Casado e pai de um filho de um ano, o artista afirma que dança pela família e para lutar pelo futuro de um país melhor, principalmente para as pessoas com deficiência. 

"Quero ser um exemplo de coragem para quem usa a própria deficiência em busca de piedade." 


TRAJETÓRIA
Abranches conta que não gostava de ficar em casa e arrumou emprego em um lava-rápido, aos 18 anos. 

Mas o que ele gostava mesmo de fazer era sair para assistir a espetáculos de dança, principalmente os do Balé da Cidade de São Paulo. 

Em uma noite de estreia, conheceu o coreógrafo Sandro Borelli e trocaram contatos. Em poucos dias, Borelli o convidou para acompanhar os ensaios de "Senhor dos Anjos" (2001).

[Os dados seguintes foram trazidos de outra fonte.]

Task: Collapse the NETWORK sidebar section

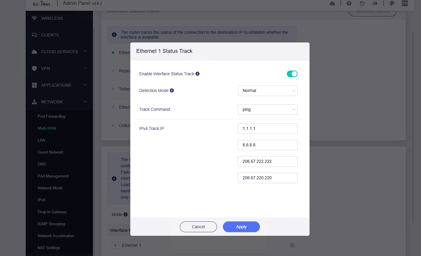Action: 85,102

Logo depois, Abranches fez um teste para participar do espetáculo. Passou e entrou para o elenco.

Iniciada a vida nos palcos, ele teve aulas e trabalhou com os coreógrafos Marta Soares, Marcelo Bucoff, Jorge Garcia e com o americano Alito Alessi, um dos fundadores do Dance Ability, escola de movimento que integra, em cena, pessoas com e sem deficiência. 

Abranches fundou o Grupo Vidança SP em 2005 e esteve em cartaz com "D...Equilíbrio", "Formas de Ver" e "Via sem Regra" (apresentado também na Alemanha, na Deutsche Oper Berlin). 

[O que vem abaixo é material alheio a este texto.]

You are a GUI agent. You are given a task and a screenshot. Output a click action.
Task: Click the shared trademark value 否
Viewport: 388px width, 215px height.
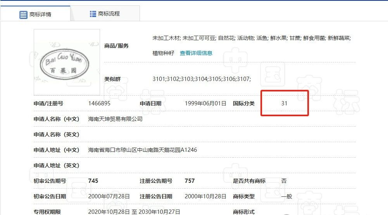click(284, 181)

Além das experiências com diretores e coreógrafos brasileiros, ele trabalhou com criadores europeus, entre eles Gerda König e Christoph Schlingensief. 


Eduardo Knapp/Folhapress
Marcos Abranches ensaia 'Corpo Sobre Tela', coreografia baseada em obra do pintor Francis Bacon
Marcos Abranches ensaia 'Corpo Sobre Tela', coreografia baseada em obra do pintor Francis Bacon
 
MOSTRA INCLUSIVA
Outro destaque desta semana na + Sentidos é o espetáculo "Intento 3257,5", da companhia inCena, sobre novos padrões estéticos para o corpo com deficiência. 

A intérprete, Estela Lapponi, 40, foi vítima de um derrame aos 24 e tem a parte esquerda do corpo paralisada. 

"Minha vontade de trabalhar era maior do que qualquer status quo da profissão", conta ela, que já era bailarina antes do acidente. 

"Hoje aceito 100% esse corpo que tenho. Nem penso mais nisso, as pessoas é que me lembram o tempo todo", afirma a bailarina. 

Na última semana do evento estão concentrados três trabalhos de artistas da Escócia, na mostra paralela Unlimited, realizada em parceria com o British Council: "Se Estes Espasmos Pudessem Falar", "Caracóis & Ketchup" & "Mobile/Evolution". 

"Ainda existe preconceito, mas a ideia não é fazer assistencialismo, muito menos chocar as pessoas. A ideia é revelar a arte desses criadores, que evolui cada dia mais", diz Graziela Vieira.